If you search for “British comedians”, google helpfully displays a line of names with thumbnail photos along the top of the search results page. You can scroll right to reveal more. I had to scroll right past 15 men before I got to Dawn French and Jo Brand. Then past another 11 men before I got to Victoria Wood. 3 women out of 29. I had to go past 26 of them to find the first non-white person in Lenny Henry.
And sad but true, the suggested questions related to my search for “male British comedians”…
We might want to know who is the best, most popular, most famous? Ok, seems fair enough.
And for “female British comedians”?
We want to know who is the best, ok….and hottest? *massive eye-roll*
I feel like when it comes to other fields, I have almost compiled lists of great women that I want to introduce my daughters to. We have started on music – the eldest can sing along to Blondie and recognise “that girl that comes from Glasgow” (Lauren from Chvrches) and I have an all-female indie/rock-with-a-wee-bit-of-pop playlist that I put on in the car as often as I can get away with. They are discovering great female actors for themselves in the likes of Dr Who. Strides are being made, progress is evident, but somehow it still doesn’t seem enough.
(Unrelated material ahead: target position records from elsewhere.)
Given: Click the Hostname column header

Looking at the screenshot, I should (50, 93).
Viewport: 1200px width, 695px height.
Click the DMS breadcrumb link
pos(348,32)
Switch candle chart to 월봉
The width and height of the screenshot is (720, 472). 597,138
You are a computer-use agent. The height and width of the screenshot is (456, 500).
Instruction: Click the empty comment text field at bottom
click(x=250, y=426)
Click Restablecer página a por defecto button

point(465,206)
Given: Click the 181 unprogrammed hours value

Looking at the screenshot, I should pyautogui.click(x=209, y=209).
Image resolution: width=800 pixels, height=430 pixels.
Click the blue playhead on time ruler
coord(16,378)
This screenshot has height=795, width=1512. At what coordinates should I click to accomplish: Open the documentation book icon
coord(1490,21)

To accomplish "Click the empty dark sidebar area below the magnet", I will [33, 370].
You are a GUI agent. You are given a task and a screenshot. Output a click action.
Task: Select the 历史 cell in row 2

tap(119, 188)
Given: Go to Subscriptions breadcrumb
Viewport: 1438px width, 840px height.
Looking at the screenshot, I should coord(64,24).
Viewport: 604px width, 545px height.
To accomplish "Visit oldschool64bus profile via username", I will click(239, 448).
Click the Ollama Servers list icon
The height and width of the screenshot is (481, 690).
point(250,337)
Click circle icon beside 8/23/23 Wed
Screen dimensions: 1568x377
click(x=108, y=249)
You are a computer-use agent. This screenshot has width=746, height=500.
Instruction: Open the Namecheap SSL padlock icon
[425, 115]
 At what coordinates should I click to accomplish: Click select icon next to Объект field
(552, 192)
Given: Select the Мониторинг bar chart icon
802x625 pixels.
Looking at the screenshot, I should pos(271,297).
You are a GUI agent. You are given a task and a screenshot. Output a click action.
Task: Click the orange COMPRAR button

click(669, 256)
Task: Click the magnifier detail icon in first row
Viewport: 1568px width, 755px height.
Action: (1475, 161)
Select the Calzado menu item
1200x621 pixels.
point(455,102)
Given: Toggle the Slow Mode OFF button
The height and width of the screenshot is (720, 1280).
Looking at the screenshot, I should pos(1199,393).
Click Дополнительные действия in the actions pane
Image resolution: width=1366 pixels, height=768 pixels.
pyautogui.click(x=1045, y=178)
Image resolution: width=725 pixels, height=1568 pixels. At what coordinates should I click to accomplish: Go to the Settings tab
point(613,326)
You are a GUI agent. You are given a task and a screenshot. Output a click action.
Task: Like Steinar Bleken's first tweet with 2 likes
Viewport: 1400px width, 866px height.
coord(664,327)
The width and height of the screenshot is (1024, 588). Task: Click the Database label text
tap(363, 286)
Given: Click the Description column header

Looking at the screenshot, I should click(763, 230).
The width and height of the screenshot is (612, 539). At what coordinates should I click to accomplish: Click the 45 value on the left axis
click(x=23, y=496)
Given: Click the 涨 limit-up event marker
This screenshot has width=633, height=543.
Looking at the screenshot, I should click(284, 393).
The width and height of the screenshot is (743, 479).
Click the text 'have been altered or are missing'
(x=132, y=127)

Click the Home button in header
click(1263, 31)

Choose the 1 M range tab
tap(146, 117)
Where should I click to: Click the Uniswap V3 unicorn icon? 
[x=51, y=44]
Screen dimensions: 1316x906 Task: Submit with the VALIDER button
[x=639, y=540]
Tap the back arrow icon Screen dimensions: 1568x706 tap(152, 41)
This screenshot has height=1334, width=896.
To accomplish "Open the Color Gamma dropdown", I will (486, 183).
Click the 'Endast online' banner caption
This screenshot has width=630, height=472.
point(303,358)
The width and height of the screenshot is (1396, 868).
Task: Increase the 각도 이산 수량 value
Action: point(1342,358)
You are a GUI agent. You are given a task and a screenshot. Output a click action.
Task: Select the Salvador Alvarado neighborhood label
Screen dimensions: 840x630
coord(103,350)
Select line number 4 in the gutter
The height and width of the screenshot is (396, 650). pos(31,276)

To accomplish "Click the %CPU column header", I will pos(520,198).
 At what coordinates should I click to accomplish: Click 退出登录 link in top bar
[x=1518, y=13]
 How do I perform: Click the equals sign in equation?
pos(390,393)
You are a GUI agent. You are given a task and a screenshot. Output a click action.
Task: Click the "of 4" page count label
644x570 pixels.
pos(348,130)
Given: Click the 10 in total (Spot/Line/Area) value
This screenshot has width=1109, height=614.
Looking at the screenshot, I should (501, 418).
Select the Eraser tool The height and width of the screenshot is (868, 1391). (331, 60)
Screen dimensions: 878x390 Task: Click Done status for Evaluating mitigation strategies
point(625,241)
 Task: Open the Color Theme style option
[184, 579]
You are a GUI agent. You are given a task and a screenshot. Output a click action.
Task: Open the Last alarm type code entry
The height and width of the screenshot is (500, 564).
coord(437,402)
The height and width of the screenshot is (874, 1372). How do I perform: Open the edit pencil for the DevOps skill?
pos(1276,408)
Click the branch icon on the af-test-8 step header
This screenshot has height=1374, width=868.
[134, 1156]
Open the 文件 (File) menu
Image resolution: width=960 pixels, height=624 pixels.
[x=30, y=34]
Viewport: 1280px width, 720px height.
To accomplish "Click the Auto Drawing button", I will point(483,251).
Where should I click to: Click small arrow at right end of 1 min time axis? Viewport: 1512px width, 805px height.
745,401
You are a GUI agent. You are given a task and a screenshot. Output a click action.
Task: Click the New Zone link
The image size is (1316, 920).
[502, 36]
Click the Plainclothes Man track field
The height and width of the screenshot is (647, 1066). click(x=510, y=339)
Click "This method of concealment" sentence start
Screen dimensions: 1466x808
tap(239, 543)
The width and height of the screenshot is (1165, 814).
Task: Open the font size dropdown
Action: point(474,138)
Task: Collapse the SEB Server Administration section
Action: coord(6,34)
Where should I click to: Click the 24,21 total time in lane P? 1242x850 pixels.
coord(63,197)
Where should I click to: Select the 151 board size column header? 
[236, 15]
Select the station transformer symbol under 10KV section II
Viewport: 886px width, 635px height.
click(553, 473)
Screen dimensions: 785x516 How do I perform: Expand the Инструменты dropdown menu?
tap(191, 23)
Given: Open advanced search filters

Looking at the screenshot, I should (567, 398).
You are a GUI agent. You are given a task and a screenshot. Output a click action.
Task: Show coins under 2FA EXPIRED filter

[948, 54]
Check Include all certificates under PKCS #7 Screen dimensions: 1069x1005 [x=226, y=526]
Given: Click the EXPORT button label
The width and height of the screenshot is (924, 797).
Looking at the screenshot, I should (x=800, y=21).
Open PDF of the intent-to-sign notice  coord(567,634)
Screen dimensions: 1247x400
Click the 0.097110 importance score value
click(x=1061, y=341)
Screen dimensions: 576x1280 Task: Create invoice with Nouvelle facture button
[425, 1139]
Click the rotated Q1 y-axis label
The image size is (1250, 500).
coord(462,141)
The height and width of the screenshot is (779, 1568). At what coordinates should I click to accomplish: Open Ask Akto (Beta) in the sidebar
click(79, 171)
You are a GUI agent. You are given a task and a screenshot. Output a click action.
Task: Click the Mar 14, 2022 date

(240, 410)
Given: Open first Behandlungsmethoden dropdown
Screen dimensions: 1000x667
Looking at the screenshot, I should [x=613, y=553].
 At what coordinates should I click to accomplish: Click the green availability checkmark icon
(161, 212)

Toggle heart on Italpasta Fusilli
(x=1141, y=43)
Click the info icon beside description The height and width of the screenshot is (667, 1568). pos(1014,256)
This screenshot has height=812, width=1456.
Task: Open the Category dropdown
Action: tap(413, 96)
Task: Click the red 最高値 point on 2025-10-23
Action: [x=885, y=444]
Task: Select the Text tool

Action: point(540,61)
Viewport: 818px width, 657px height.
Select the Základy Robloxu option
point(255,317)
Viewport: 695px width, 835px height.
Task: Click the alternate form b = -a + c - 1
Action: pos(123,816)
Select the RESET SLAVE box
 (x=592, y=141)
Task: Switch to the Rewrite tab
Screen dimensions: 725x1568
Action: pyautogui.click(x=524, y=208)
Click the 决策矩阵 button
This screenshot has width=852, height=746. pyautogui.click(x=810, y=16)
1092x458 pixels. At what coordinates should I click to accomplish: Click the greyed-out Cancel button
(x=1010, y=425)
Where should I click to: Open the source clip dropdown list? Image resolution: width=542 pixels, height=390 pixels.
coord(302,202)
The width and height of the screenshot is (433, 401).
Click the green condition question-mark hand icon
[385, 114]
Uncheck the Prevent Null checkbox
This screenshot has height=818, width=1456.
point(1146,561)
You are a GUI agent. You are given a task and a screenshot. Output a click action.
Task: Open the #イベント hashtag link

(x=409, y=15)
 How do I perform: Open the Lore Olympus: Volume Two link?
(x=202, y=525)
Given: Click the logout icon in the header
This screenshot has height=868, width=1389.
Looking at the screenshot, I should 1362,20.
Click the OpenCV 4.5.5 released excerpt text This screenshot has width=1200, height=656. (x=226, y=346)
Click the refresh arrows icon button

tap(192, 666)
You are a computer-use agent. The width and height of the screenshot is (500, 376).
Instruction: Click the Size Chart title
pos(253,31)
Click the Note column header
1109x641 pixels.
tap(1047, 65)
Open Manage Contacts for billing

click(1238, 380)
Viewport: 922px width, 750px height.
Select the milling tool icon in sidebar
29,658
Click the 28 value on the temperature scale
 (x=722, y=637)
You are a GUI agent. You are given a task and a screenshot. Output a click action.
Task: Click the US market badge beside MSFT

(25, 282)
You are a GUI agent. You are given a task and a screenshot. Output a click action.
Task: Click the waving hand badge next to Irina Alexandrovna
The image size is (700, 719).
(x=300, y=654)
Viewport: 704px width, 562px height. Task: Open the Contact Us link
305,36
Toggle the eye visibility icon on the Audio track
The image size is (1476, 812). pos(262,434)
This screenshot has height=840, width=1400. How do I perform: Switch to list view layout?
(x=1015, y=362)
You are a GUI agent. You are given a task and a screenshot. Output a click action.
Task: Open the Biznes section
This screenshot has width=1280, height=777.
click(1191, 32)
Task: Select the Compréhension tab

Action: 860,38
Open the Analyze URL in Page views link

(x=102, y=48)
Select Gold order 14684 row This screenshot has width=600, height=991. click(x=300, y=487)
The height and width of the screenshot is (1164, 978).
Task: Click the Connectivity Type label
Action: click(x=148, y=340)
I was disappointed in Out of Her Mind because I had higher hopes for something from Sara Pascoe, and I’m disappointed that now, 30 years after I started watching comedians on tv, the women are still only talking about their weight and their (lack of) men. I am disappointed that we still don’t have a great variety of women comedians able to turn their hand to any given style, without being judged on their looks, or told sorry, we already have one of your gender/colour and there isn’t room for any more. I want to see women being themselves, being surreal, doing puns and one-liners, telling hilarious stories, talking about anything other than being a woman, finding/losing a man or their goddam weight.
Disclaimer No. 1 – I have focussed on the UK, I know it’s a whole different ball game in America and maybe elsewhere but I wanted to talk about the situation at home for this post.
Disclaimer No. 2 – I don’t know all comedy. I don’t have the time to consume much comedy these days, so there will undoubtedly be women who I haven’t heard of who are fab. Please tell me about them!